*** Block opens ***

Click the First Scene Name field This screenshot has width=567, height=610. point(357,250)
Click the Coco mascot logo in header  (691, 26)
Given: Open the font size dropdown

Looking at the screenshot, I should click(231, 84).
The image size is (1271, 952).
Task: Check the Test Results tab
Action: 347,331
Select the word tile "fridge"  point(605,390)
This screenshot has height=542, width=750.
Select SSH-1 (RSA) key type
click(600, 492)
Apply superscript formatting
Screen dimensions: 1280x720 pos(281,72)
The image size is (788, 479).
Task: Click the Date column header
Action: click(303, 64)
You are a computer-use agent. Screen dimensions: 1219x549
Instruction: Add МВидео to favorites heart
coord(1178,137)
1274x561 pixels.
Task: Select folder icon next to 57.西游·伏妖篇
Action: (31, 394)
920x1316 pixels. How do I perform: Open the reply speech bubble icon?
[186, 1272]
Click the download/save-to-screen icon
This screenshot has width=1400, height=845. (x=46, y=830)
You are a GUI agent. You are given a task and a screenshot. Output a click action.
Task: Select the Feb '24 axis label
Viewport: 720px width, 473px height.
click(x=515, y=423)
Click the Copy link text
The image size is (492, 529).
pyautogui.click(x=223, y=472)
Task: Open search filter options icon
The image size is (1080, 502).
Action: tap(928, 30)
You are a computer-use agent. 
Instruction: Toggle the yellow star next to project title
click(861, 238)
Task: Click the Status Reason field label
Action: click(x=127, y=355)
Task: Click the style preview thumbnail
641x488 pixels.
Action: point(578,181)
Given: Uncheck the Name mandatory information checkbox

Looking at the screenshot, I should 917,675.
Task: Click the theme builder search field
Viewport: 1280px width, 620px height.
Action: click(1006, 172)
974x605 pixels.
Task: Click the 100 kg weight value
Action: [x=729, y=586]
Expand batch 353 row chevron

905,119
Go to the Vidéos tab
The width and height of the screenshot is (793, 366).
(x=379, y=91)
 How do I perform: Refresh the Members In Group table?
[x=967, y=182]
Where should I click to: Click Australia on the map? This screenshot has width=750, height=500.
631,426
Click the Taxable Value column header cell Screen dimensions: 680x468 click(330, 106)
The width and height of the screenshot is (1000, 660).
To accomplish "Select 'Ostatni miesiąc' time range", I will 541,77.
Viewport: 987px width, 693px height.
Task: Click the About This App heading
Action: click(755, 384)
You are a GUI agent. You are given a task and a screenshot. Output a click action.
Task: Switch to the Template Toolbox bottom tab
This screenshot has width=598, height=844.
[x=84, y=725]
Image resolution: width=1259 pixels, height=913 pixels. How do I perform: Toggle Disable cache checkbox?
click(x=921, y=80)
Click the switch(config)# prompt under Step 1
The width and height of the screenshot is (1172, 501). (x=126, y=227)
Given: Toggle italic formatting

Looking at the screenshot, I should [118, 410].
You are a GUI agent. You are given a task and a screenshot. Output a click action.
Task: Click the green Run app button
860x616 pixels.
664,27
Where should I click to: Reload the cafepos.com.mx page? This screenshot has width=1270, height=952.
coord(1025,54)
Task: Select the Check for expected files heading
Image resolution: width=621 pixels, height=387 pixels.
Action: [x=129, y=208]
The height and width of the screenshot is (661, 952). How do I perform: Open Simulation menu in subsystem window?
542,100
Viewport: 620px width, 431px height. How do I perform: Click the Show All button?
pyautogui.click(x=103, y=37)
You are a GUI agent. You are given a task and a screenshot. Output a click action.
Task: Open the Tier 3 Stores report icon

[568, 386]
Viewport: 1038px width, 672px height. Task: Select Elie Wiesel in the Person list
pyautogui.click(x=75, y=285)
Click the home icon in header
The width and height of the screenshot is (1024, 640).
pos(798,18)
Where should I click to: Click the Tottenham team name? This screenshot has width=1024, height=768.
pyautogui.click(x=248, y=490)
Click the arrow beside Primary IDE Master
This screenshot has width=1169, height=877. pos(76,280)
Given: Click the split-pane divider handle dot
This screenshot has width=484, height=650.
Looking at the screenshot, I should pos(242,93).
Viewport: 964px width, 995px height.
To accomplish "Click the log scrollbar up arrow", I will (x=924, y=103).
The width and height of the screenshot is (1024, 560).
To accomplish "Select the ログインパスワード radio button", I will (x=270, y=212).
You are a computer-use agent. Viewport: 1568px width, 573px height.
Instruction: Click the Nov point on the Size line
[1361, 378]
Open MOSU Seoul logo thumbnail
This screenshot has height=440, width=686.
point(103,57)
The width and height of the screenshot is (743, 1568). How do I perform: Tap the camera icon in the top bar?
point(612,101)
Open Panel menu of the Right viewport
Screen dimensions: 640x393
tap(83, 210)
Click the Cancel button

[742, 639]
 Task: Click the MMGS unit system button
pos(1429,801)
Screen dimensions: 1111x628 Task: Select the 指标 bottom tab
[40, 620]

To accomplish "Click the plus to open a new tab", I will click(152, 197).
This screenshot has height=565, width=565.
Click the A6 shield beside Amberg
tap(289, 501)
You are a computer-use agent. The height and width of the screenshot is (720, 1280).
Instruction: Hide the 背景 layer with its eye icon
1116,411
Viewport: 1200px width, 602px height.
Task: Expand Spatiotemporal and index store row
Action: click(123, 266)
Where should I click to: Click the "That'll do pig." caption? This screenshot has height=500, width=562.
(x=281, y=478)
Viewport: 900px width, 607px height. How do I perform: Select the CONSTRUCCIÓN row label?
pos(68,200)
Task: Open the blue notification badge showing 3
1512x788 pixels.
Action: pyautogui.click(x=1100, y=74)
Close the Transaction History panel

*** Block closes ***

An exact copy of the lines above between the line holding "Instruction: Hide the" and the line holding "Task: Open the blue", inclusive, is the whole answer.

Reply to the task:
Instruction: Hide the 背景 layer with its eye icon
1116,411
Viewport: 1200px width, 602px height.
Task: Expand Spatiotemporal and index store row
Action: click(123, 266)
Where should I click to: Click the "That'll do pig." caption? This screenshot has height=500, width=562.
(x=281, y=478)
Viewport: 900px width, 607px height. How do I perform: Select the CONSTRUCCIÓN row label?
pos(68,200)
Task: Open the blue notification badge showing 3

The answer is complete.